* **Set exercise 1**
Answer these questions from the forum thread on NULL values:
(a) To what does the thread say a nullable column can always be extracted?
(b) Which two functions does one commenter say must be used to treat NULL as the empty string or 0?
(c) In which database, according to the thread, is '' NULL?

A nullable column can always be extracted to a separate table with a non-nullable column and a foreign key. If you left-join this back with the base table, you will get the nulls again for the missing values. So to me it seem nicely symmetrical to use the same kind of NULL value.


I'd check to see if y.a IS NULL in that situation. I'm sure there are cases where it matters, but most of the time for me the difference between "there's a row in y, but the value is NULL" and "there's no row in y, the value is NULL" is irrelevant. I can't think of a time when that distinction has been important, and I'm working on a project converting thousands of complex SQL queries.

The thing that really bugs me about NULL is the default assumptions - 99.9% of the time I want NULL in a string context to be the empty string and NULL in a numeric context to be 0, but I have to use ISNULL or COALESCE to get that. I wish it were the other way round where NULL is treated as '' or 0 by default, but I can do something special if I really want to test for NULL'ness.


Interesting, we must work with really different data/queries.

I've come up against the distinction lots of times (and yes have to retrieve additional fields in order to address it), while I don't ever want to confuse 0 with NULL. Tons of things are legitimately zero but crucially non-null, like an inventory count. (Empty strings, on the other hand, do seem much more interchangeable with NULL in probably the vast majority of contexts.)


'' is NULL in Oracle. People complain about it, and it always seemed a little weird to me.


As another commenter said, if your table have required ID columns, you should specify it in your SELECT.

* **Data rows**

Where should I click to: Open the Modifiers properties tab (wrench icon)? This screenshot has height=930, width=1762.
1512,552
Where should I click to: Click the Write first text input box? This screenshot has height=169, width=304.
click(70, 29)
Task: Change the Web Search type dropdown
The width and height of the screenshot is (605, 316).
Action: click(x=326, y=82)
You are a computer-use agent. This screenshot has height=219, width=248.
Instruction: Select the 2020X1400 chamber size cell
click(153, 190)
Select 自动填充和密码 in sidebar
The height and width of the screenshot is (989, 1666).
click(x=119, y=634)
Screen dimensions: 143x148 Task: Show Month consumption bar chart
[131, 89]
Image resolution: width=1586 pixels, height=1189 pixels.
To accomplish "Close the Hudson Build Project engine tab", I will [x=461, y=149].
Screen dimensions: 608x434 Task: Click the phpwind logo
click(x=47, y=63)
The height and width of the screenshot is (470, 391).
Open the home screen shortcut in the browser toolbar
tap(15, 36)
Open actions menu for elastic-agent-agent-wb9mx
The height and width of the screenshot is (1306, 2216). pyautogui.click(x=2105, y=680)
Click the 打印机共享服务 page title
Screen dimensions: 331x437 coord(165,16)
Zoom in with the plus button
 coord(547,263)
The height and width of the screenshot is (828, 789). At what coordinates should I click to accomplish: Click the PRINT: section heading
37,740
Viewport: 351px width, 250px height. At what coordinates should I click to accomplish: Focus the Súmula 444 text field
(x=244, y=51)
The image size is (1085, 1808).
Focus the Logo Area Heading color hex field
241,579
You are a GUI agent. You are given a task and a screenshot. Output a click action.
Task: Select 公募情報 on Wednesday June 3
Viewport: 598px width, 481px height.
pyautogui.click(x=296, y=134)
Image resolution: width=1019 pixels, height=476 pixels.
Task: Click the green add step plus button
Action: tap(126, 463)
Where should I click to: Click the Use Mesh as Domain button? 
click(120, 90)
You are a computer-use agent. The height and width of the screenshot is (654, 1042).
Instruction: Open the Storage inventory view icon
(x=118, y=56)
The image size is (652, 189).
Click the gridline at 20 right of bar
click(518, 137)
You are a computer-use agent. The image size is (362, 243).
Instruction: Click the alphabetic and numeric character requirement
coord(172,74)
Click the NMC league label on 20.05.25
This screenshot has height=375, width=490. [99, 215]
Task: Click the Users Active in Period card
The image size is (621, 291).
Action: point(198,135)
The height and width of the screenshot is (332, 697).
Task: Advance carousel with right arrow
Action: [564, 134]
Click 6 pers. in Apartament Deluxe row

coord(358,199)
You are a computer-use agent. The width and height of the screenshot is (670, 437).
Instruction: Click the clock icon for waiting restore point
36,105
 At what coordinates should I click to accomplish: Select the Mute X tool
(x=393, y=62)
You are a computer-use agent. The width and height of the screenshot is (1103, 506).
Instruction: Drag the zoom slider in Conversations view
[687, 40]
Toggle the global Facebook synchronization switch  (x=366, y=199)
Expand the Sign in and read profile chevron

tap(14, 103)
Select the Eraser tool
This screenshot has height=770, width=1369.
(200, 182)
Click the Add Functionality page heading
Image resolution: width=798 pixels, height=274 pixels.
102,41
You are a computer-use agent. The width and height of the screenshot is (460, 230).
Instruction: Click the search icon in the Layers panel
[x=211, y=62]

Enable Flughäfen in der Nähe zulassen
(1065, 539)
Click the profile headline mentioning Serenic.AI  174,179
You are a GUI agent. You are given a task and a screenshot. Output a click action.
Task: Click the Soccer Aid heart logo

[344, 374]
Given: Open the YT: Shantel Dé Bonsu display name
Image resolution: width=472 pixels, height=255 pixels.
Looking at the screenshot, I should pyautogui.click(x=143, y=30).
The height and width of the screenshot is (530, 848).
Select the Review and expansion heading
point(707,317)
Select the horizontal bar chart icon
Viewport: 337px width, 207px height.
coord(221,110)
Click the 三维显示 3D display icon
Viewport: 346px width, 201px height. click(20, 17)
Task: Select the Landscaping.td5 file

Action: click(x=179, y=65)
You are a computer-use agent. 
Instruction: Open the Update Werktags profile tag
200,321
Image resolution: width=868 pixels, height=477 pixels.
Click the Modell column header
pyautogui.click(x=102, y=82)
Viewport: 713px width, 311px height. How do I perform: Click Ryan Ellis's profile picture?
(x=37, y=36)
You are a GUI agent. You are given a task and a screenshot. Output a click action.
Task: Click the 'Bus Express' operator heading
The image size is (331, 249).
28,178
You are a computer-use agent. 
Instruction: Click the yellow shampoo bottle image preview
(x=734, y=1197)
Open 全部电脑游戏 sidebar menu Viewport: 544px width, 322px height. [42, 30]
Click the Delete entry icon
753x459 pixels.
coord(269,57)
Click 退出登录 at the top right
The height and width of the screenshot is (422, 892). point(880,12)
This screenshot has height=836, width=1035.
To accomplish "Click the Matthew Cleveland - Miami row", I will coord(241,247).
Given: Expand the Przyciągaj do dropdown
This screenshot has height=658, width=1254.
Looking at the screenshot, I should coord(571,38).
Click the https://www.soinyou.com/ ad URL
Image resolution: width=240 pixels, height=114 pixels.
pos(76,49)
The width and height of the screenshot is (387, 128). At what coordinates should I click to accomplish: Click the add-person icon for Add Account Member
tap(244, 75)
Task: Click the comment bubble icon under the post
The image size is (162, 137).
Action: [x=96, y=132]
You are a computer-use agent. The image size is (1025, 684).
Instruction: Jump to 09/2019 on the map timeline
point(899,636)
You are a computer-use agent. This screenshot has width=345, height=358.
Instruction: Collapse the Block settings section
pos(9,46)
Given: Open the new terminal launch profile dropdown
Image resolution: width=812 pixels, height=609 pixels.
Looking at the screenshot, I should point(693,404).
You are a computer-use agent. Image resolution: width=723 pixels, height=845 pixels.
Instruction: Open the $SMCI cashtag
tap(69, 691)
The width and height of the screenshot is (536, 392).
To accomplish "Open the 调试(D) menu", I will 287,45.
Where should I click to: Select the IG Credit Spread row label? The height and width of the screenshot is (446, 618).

* **Set exercise 2**
Quote verbatim the lines of the records starting with the line that contains "is (1103, 506)." and going on through the line that contains "Click the profile", including both of those lines.

* **Correct answer 1**
(a) A separate table with a non-nullable column and a foreign key.
(b) ISNULL or COALESCE.
(c) Oracle.

* **Correct answer 2**
You are a computer-use agent. The width and height of the screenshot is (1103, 506).
Instruction: Drag the zoom slider in Conversations view
[687, 40]
Toggle the global Facebook synchronization switch  (x=366, y=199)
Expand the Sign in and read profile chevron

tap(14, 103)
Select the Eraser tool
This screenshot has height=770, width=1369.
(200, 182)
Click the Add Functionality page heading
Image resolution: width=798 pixels, height=274 pixels.
102,41
You are a computer-use agent. The width and height of the screenshot is (460, 230).
Instruction: Click the search icon in the Layers panel
[x=211, y=62]

Enable Flughäfen in der Nähe zulassen
(1065, 539)
Click the profile headline mentioning Serenic.AI  174,179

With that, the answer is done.